Vaccinations have been very effective in reducing the incidence of many life-threatening infectious diseases, but these diseases do still exist.
Dogs, cats and rabbits should be vaccinated from a young age to protect against the worst infectious diseases. A vaccination does not last for a pet's life and an annual injection is required to maintain protection. We understand that every patient is unique and the veterinary surgeons will discuss the vaccine protocols offered and tailor them to your pet’s needs. At the time of vaccination a full clinical examination is also performed.
We strongly recommend vaccination for puppies, kittens and rabbits. This is to provide protection against the most serious and potentially fatal infectious diseases. We understand that every patient is unique and the veterinary surgeons are always happy to discuss the vaccine protocols and to tailor them to you and your pet.
A full clinical examination is performed at the time of vaccination and it is not uncommon to discover problems in their early stages at these checks. Early awareness and diagnosis increases the likelihood of successful treatment.
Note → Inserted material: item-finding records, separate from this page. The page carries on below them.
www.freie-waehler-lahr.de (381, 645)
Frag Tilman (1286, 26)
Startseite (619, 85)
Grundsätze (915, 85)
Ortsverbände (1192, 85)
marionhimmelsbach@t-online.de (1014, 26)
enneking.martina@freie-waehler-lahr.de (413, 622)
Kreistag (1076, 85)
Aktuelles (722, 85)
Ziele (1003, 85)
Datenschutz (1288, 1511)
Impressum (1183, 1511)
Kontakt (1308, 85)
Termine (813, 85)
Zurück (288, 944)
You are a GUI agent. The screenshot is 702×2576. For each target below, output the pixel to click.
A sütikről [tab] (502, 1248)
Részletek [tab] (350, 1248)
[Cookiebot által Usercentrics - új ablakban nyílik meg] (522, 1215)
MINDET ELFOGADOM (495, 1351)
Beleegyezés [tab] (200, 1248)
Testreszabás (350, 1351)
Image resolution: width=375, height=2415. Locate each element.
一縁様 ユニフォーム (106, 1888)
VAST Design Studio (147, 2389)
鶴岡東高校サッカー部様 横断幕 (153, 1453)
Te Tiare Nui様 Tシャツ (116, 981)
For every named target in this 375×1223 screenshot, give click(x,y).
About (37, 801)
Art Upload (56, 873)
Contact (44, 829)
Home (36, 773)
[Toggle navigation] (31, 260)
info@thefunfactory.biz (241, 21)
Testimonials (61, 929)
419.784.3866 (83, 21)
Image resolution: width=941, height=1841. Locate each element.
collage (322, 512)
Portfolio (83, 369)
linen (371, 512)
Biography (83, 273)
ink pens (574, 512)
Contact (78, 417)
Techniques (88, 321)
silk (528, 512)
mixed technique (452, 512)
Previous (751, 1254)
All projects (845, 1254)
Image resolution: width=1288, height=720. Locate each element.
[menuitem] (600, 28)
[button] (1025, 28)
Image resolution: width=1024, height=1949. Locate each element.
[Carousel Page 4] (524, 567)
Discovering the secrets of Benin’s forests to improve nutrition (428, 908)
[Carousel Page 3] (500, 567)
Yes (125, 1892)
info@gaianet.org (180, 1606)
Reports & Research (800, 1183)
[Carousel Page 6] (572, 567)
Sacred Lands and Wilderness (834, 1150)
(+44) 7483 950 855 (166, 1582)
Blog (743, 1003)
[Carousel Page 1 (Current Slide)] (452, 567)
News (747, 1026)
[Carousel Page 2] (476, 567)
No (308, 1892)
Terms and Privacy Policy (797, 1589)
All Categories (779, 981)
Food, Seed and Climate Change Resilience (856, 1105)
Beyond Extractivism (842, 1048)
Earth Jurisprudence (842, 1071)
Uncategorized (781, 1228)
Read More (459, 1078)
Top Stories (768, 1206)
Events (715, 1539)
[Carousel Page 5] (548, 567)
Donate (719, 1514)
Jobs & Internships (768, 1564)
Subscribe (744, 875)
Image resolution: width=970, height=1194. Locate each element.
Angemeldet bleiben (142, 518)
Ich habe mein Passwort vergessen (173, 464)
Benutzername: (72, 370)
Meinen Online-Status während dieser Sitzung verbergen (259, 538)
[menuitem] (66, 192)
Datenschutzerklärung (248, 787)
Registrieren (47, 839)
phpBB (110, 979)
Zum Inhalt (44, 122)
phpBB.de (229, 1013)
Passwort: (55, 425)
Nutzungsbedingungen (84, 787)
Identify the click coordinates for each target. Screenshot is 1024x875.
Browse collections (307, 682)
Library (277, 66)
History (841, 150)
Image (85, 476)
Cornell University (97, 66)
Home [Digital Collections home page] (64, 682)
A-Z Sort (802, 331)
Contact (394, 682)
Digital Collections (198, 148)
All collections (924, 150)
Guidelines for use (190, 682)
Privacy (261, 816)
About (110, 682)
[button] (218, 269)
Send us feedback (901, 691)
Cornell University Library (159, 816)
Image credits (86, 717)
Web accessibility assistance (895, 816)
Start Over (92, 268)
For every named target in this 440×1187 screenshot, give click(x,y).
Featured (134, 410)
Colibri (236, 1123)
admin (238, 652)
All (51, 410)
This is also a good opportunity to discuss any other worries you may have about looking after your pet.
Puppies vaccinations start from 6-8 weeks of age against Distemper, Hepatitis, Leptospirosis, Parvovirus and Parainfluenza. A second vaccination is required 2-4 weeks later, but not before 10 weeks of age. This regime allows earlier socialization of your puppy.
Kittens vaccinations start from 9 weeks of age against Cat Flu, Enteritis and Feline Leukaemia. A second vaccine is required 3 weeks later. Adult dogs & cats should be re-vaccinated annually and at this time we perform a full health check.
Rabbits are vaccinated against myxomatosis, a fatal disease spread by fleas, from 6 weeks old. To maintain protection this vaccine must be repeated every 6 months. A separate vaccine against viral haemorrhagic disease which can cause sudden death can be given from 10 weeks and requires an annual vaccine to remain protected.